[What is being asked] Transcribe the entries below with complete accuracy, excluding the pictures.
(Extracted data)
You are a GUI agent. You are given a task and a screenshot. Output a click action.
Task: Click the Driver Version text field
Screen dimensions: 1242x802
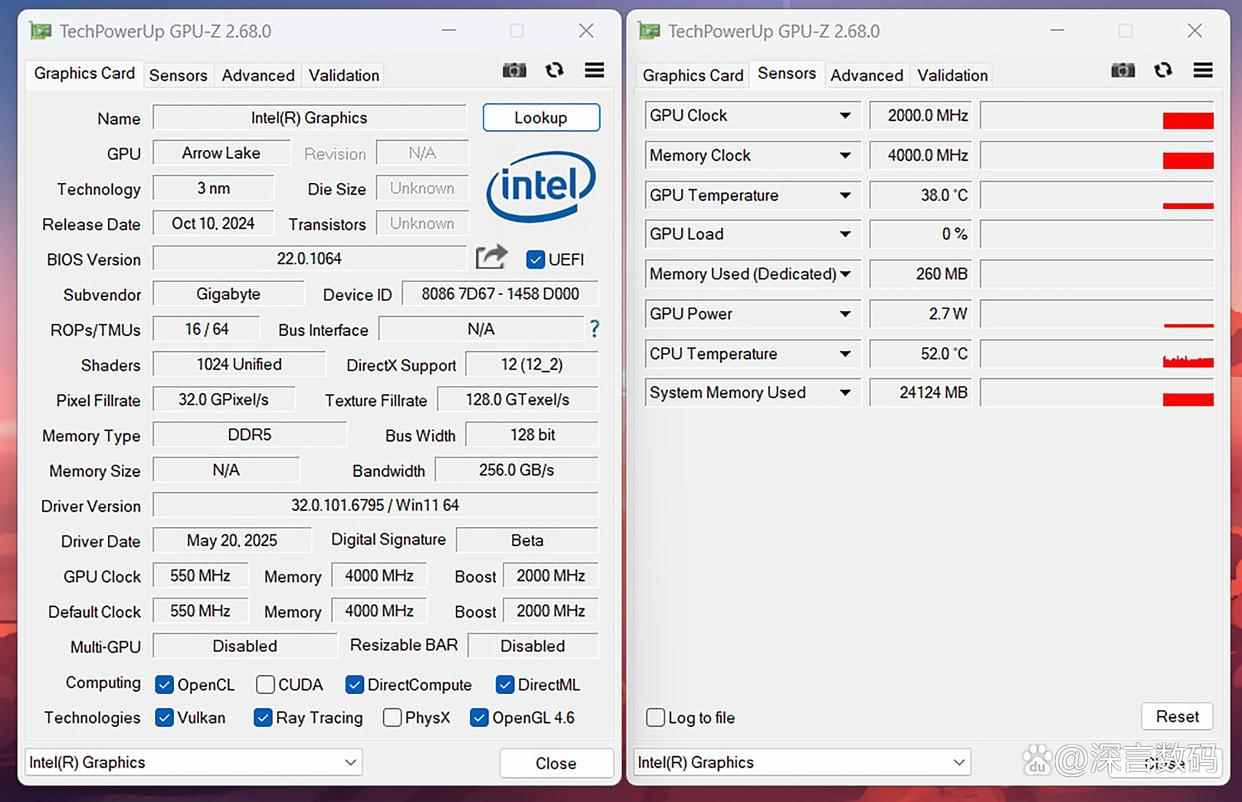[x=375, y=506]
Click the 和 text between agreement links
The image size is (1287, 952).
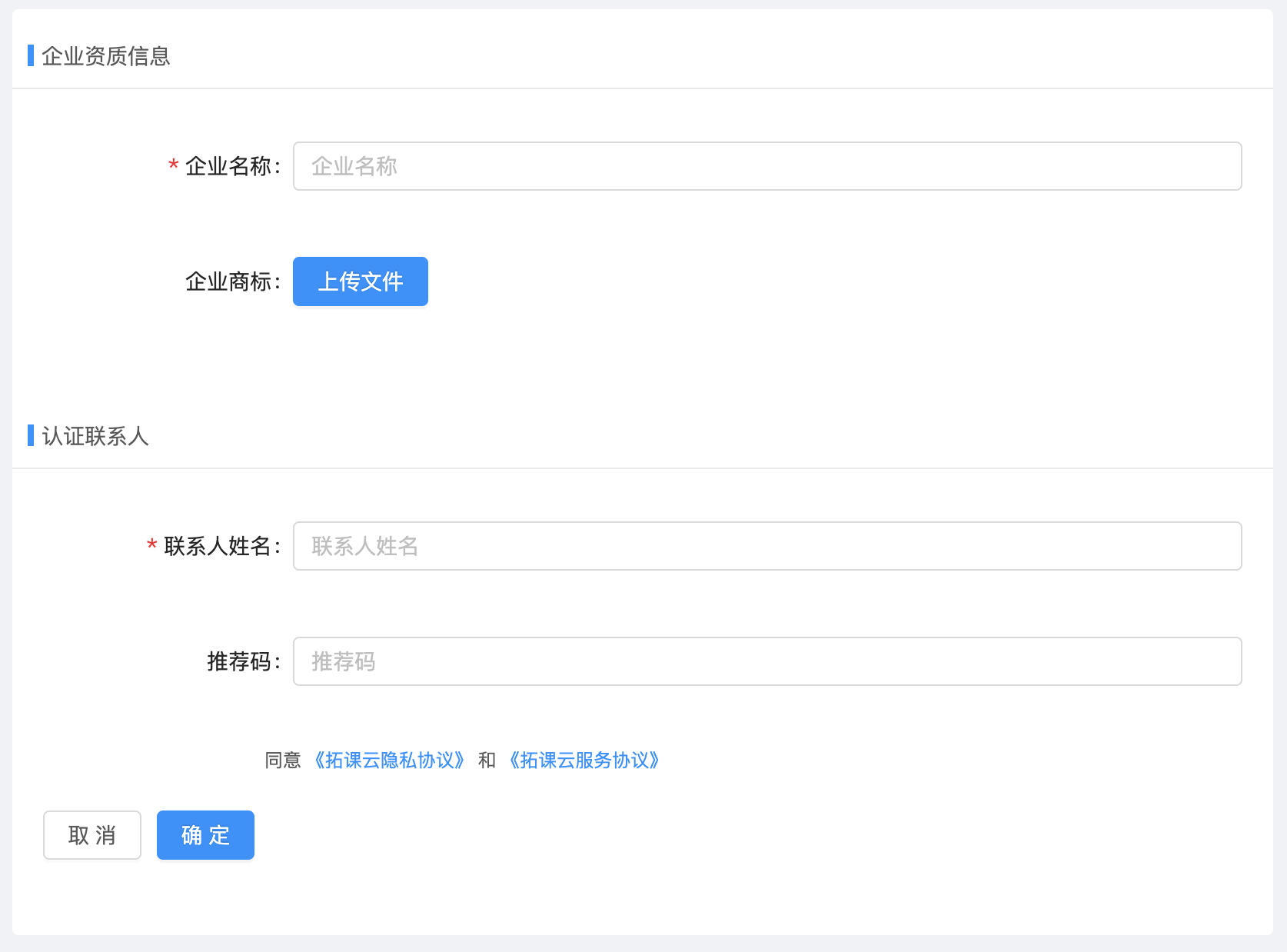[x=487, y=761]
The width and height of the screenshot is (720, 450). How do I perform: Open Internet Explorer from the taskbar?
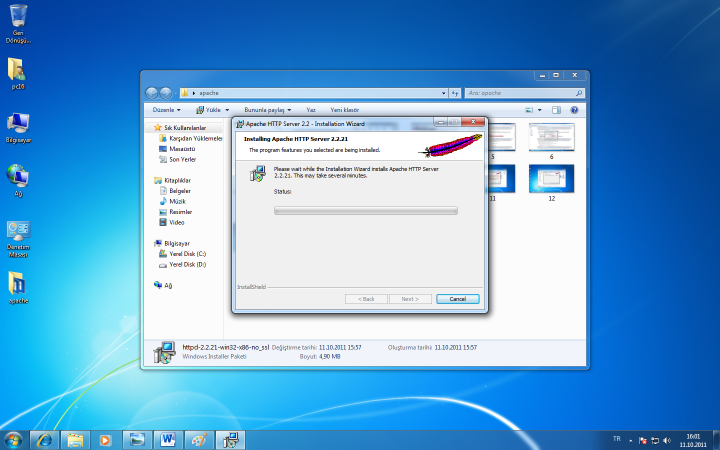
(End Extracted data)
[Response]
You are a GUI agent. You are given a task and a screenshot. Output a click action.
Task: Click the Driver Version text field
Screen dimensions: 1242x802
[x=375, y=506]
Click the 和 text between agreement links
The image size is (1287, 952).
[x=487, y=761]
The width and height of the screenshot is (720, 450). How do I perform: Open Internet Explorer from the taskbar?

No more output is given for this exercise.